▸ **SELECTED EXTRACT**:
======

The pathophysiology of diabetic retinopathy is mediated by leukocyte adhesion to the vascular endothelium of the diabetic retina, which results in endothelial injury, blood-retina barrier breakdown, and capillary nonperfusion. Leukocyte adhesion is triggered by the interaction of vascular endothelium adhesion molecules, such as ICAM-1, with leukocyte integrins, such as CD18. Inhibition of ICAM-1/CD18 signaling suppresses but does not completely abolish the cardinal manifestations of diabetic retinopathy, suggesting a role for additional adhesion molecules. Integrin alpha 4 (CD49d), in complex with integrin beta1, forms very late antigen-4 (VLA-4), which interacts with vascular cell adhesion molecule-1. The authors have now studied the role of integrin alpha 4/CD49d in the pathogenesis of diabetic retinopathy.

======

▸ **TASK PROMPT**:
According to the passage about diabetic retinopathy, what does integrin alpha 4 (CD49d) form when in complex with integrin beta1? Rely only on the passage about diabetic retinopathy.

▸ **LISTED ENTRIES**:
======

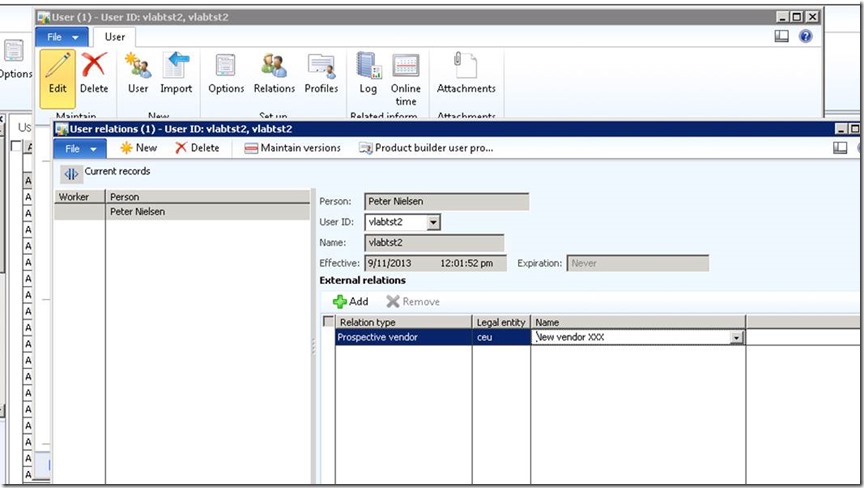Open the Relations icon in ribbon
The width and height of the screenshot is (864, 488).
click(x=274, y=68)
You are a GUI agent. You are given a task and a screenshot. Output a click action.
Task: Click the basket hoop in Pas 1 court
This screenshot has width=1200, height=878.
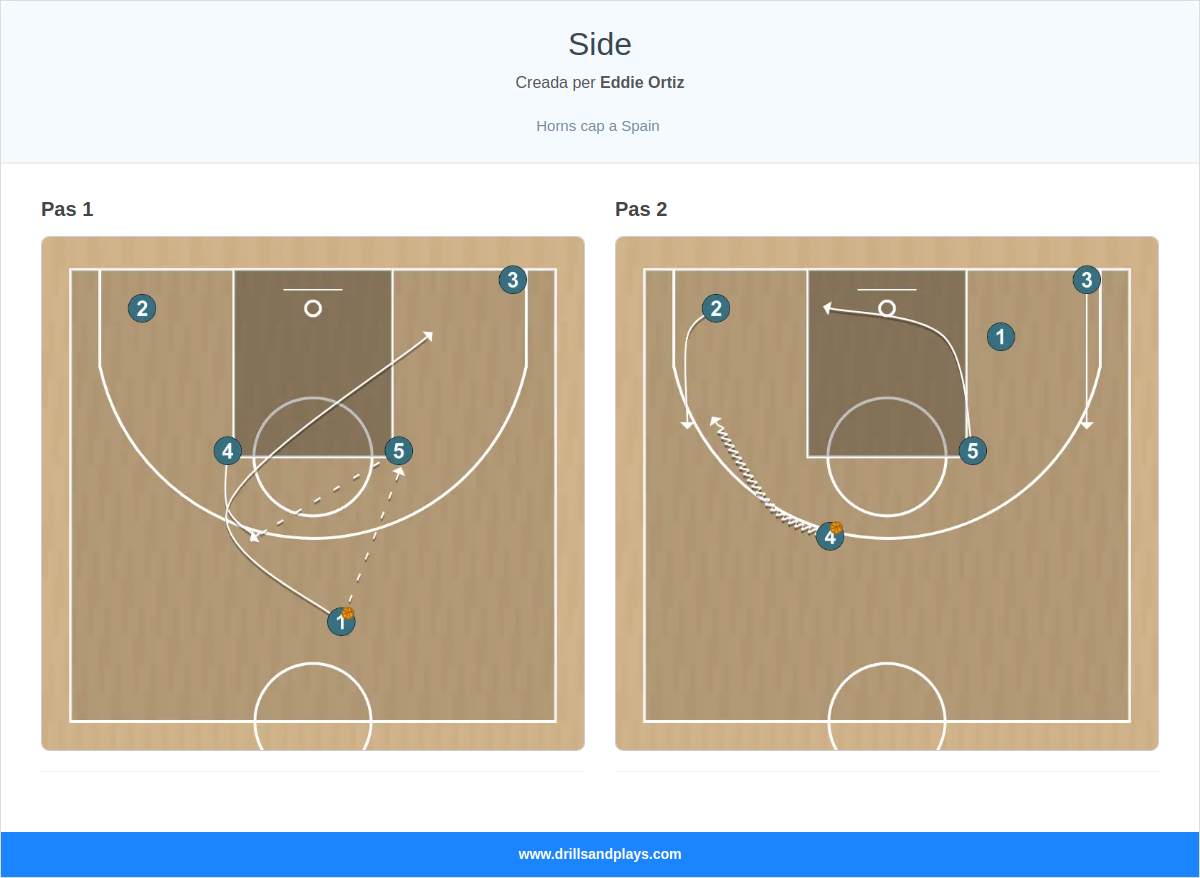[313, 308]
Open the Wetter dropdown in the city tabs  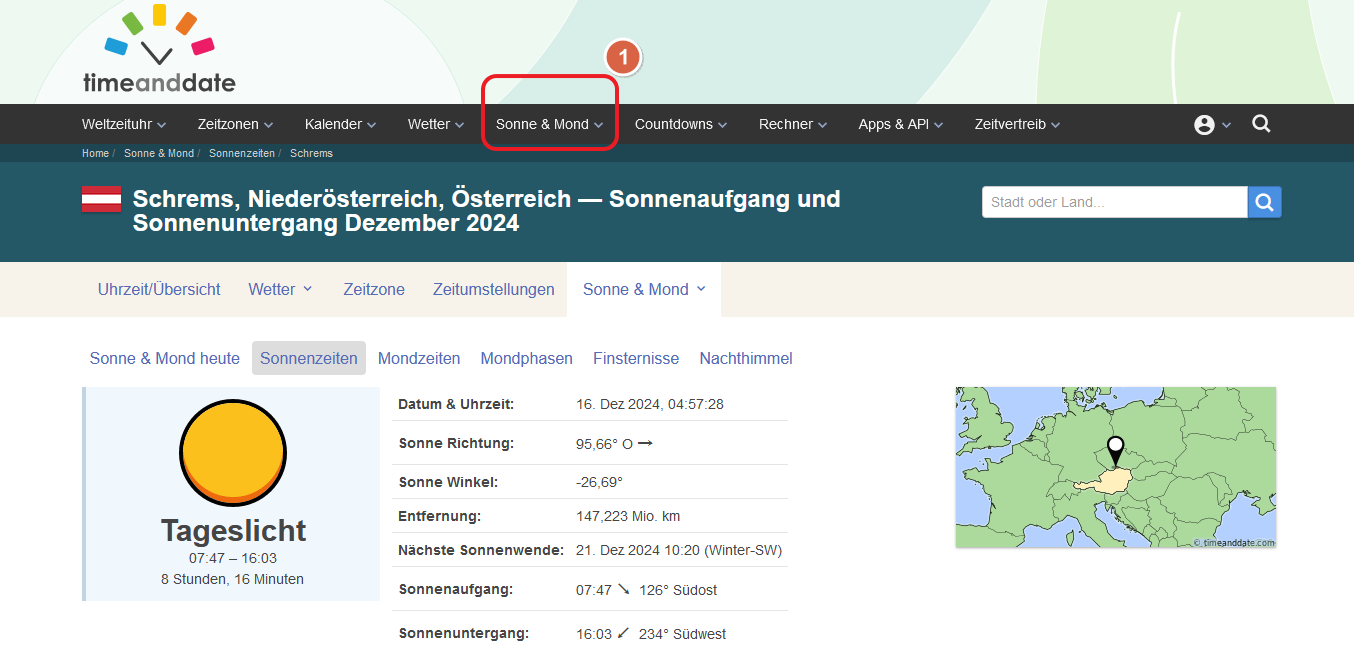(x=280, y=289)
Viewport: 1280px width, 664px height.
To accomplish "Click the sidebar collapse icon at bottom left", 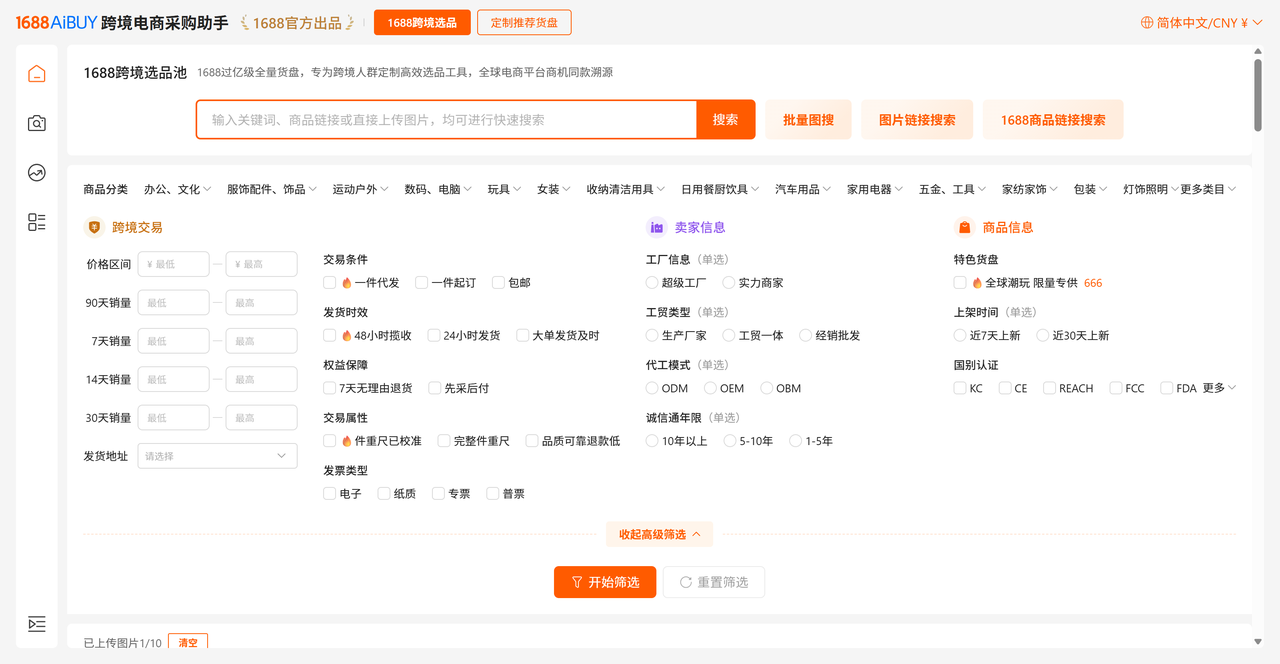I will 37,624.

======

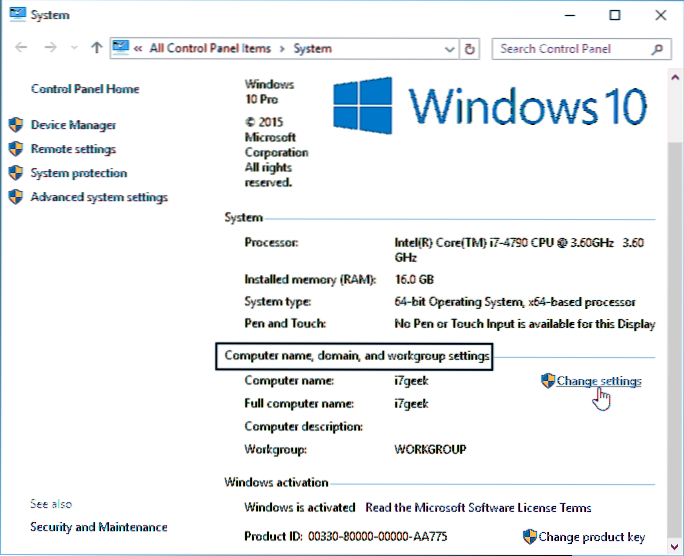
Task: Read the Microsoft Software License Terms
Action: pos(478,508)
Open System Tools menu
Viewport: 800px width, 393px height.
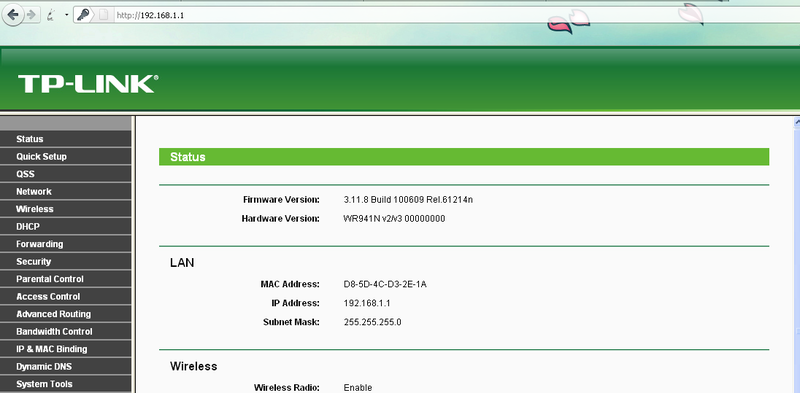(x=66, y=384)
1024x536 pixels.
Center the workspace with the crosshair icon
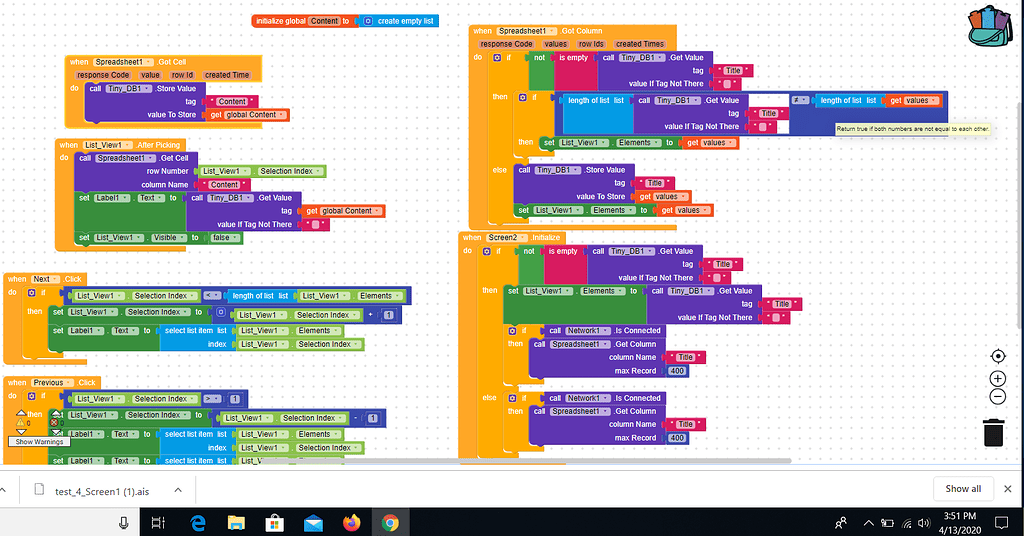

======

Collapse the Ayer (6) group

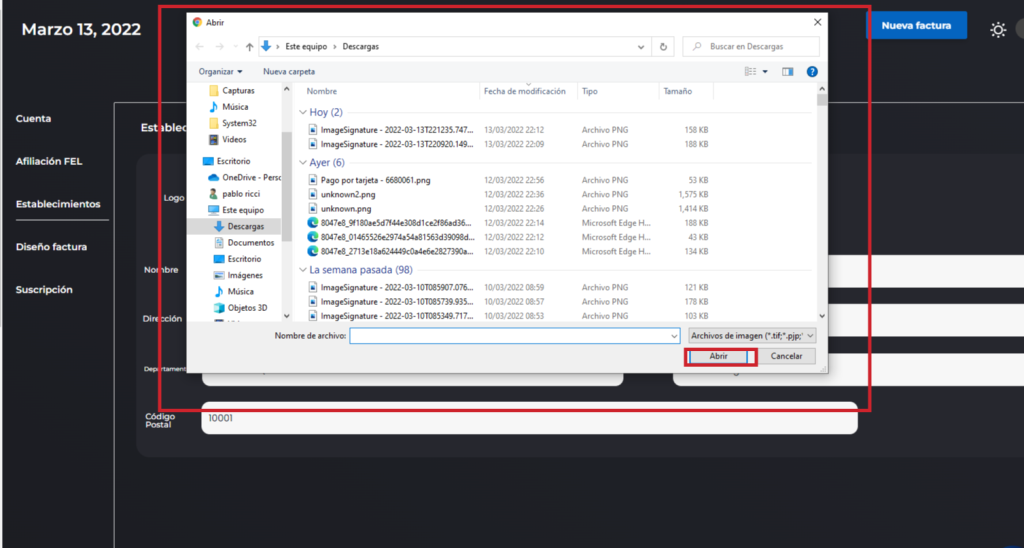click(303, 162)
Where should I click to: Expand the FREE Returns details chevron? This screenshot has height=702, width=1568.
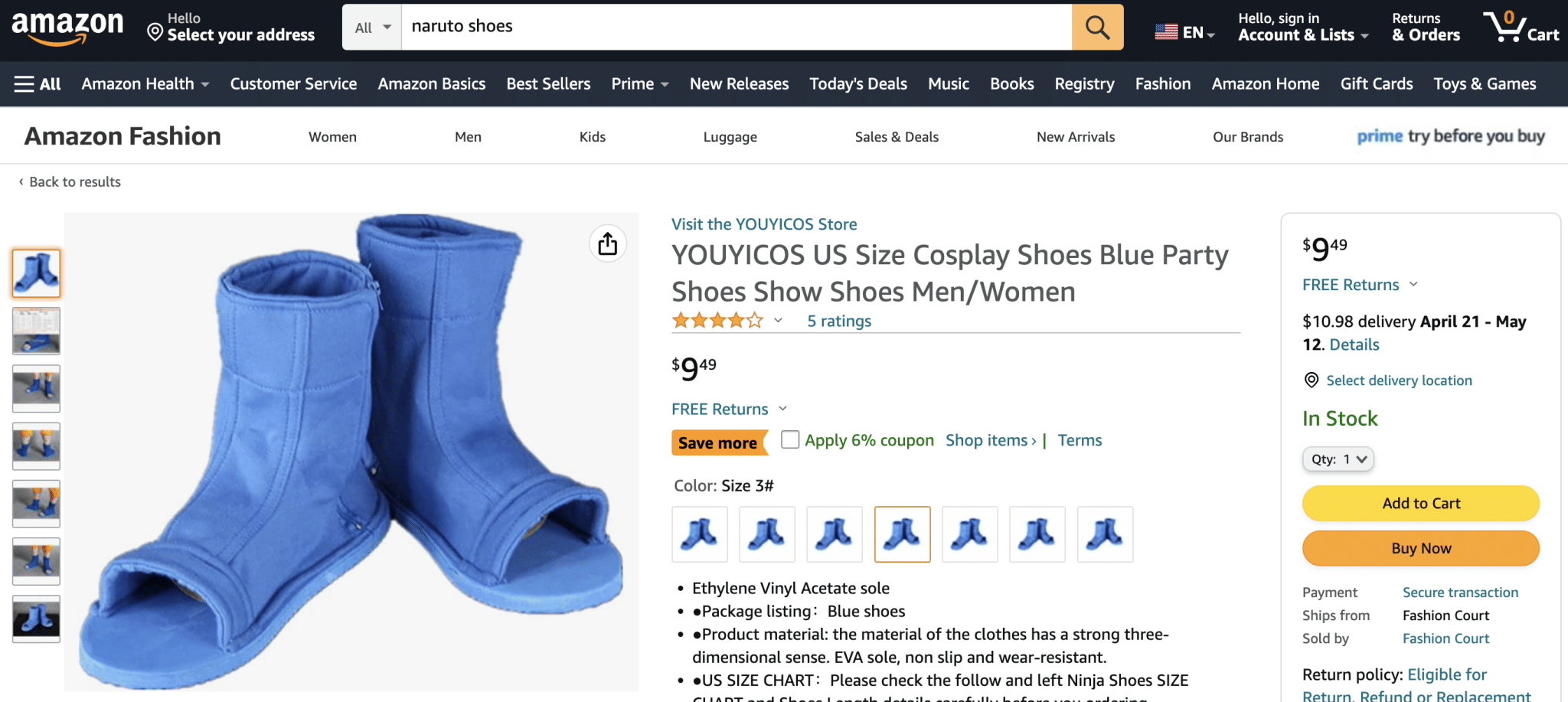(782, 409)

======

▸ **TASK RESULT**:
Very late antigen-4 (VLA-4).